(DATA FOR THE TASK)

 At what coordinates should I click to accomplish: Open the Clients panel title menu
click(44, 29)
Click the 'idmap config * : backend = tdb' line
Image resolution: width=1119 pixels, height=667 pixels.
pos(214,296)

(End DATA FOR THE TASK)
(DATA FOR THE TASK)

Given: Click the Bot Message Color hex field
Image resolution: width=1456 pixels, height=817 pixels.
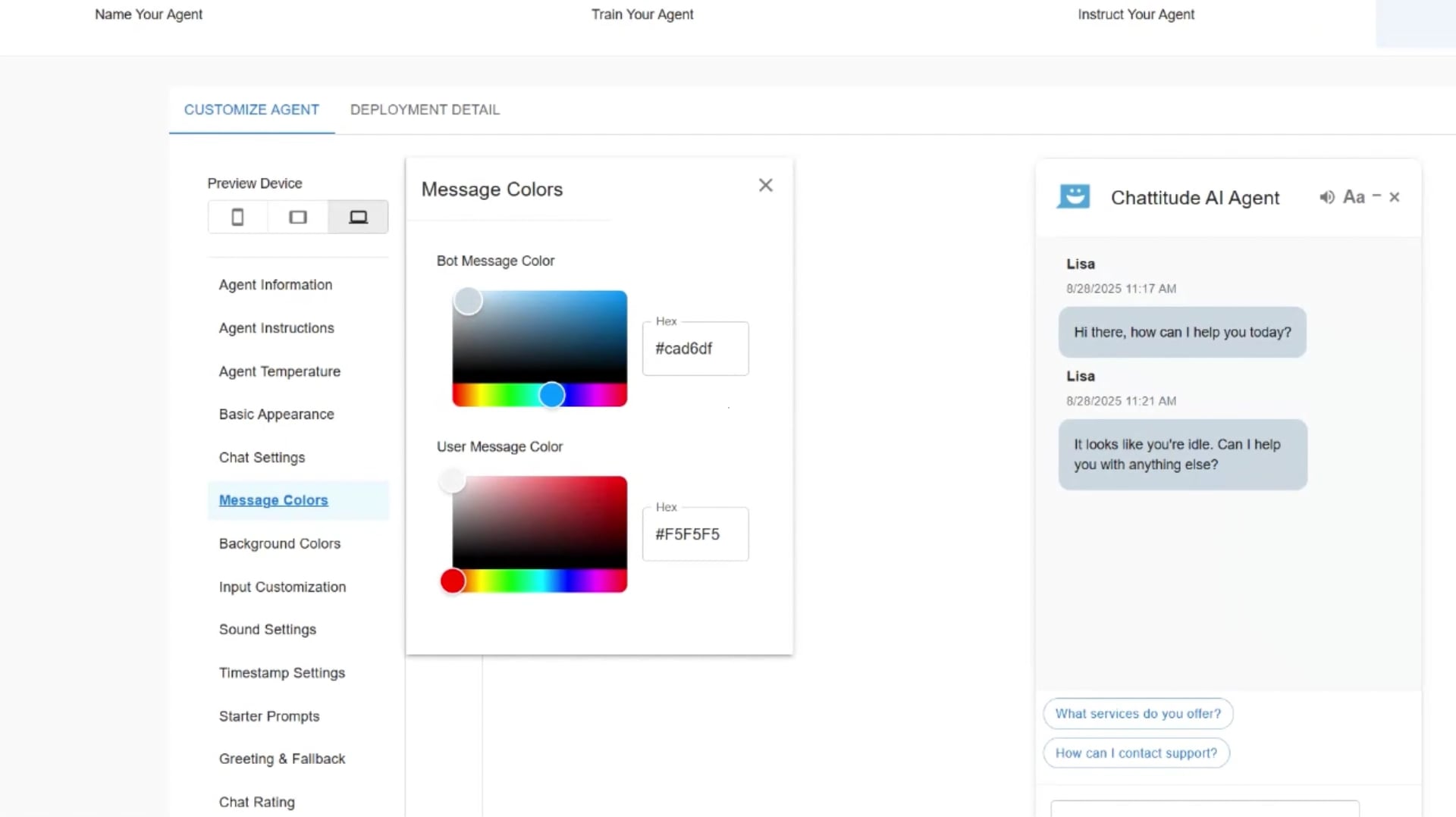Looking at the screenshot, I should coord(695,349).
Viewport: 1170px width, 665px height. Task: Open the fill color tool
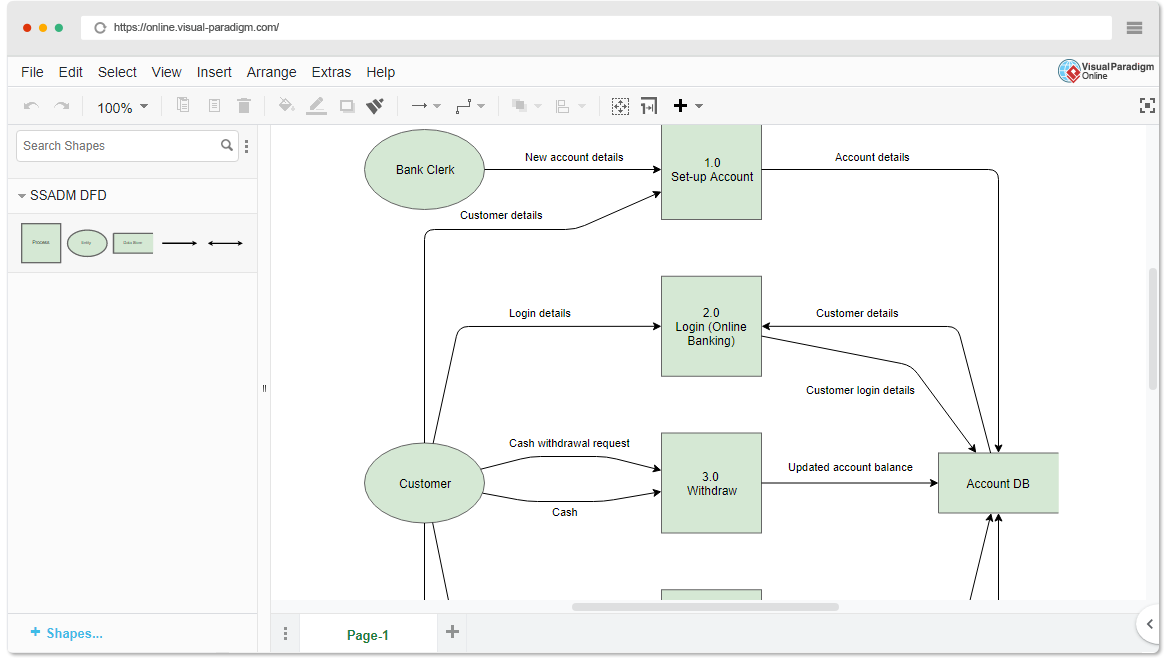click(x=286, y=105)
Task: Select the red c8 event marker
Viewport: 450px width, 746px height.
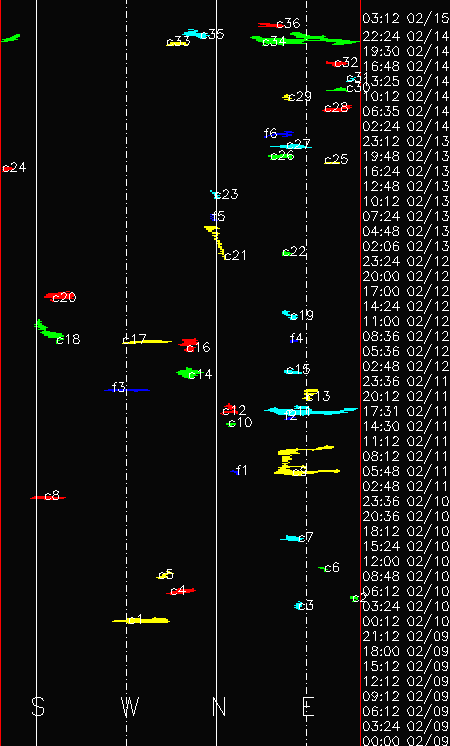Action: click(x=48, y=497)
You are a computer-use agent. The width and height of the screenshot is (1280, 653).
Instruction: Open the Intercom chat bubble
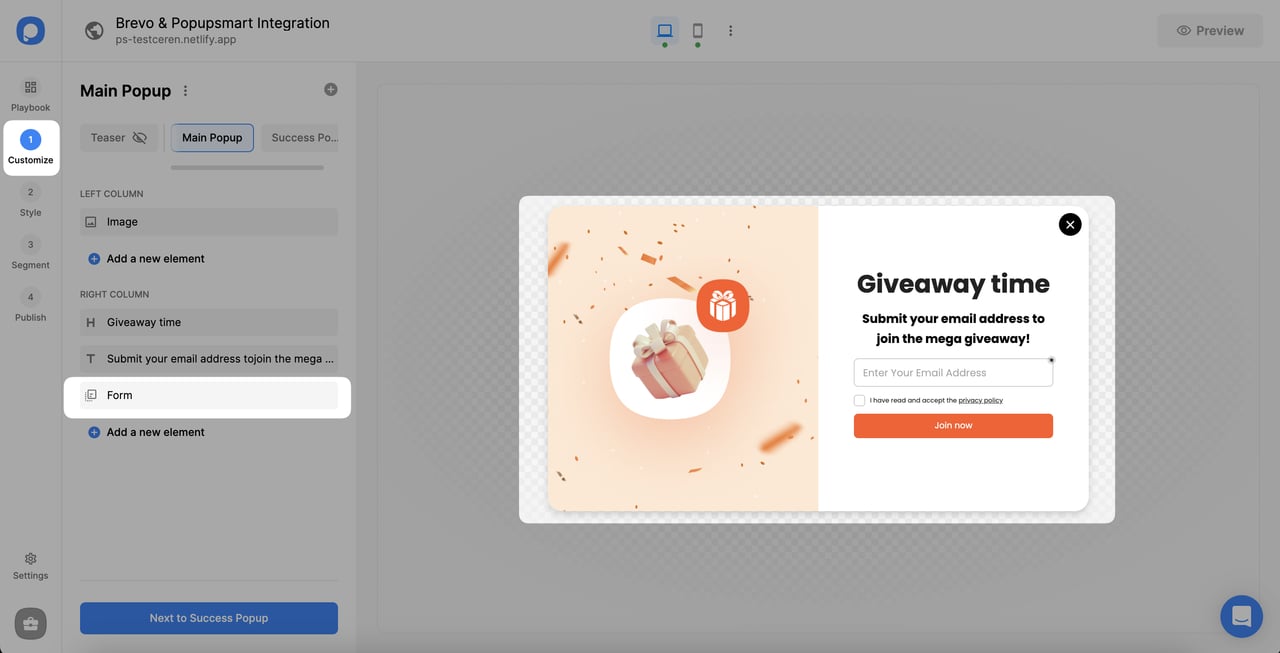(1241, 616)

(End DATA FOR THE TASK)

== REQUIRED WORK ==
From the material above, reproduce only what runs from the line holding "Image resolution: width=1456" down to the line holding "You are a computer-use", both included, pictures excluded.

== PROBLEM SOLUTION ==
Image resolution: width=1456 pixels, height=817 pixels.
Looking at the screenshot, I should coord(695,349).
Viewport: 1170px width, 665px height. Task: Open the fill color tool
click(x=286, y=105)
Task: Select the red c8 event marker
Viewport: 450px width, 746px height.
Action: click(x=48, y=497)
You are a computer-use agent. The width and height of the screenshot is (1280, 653).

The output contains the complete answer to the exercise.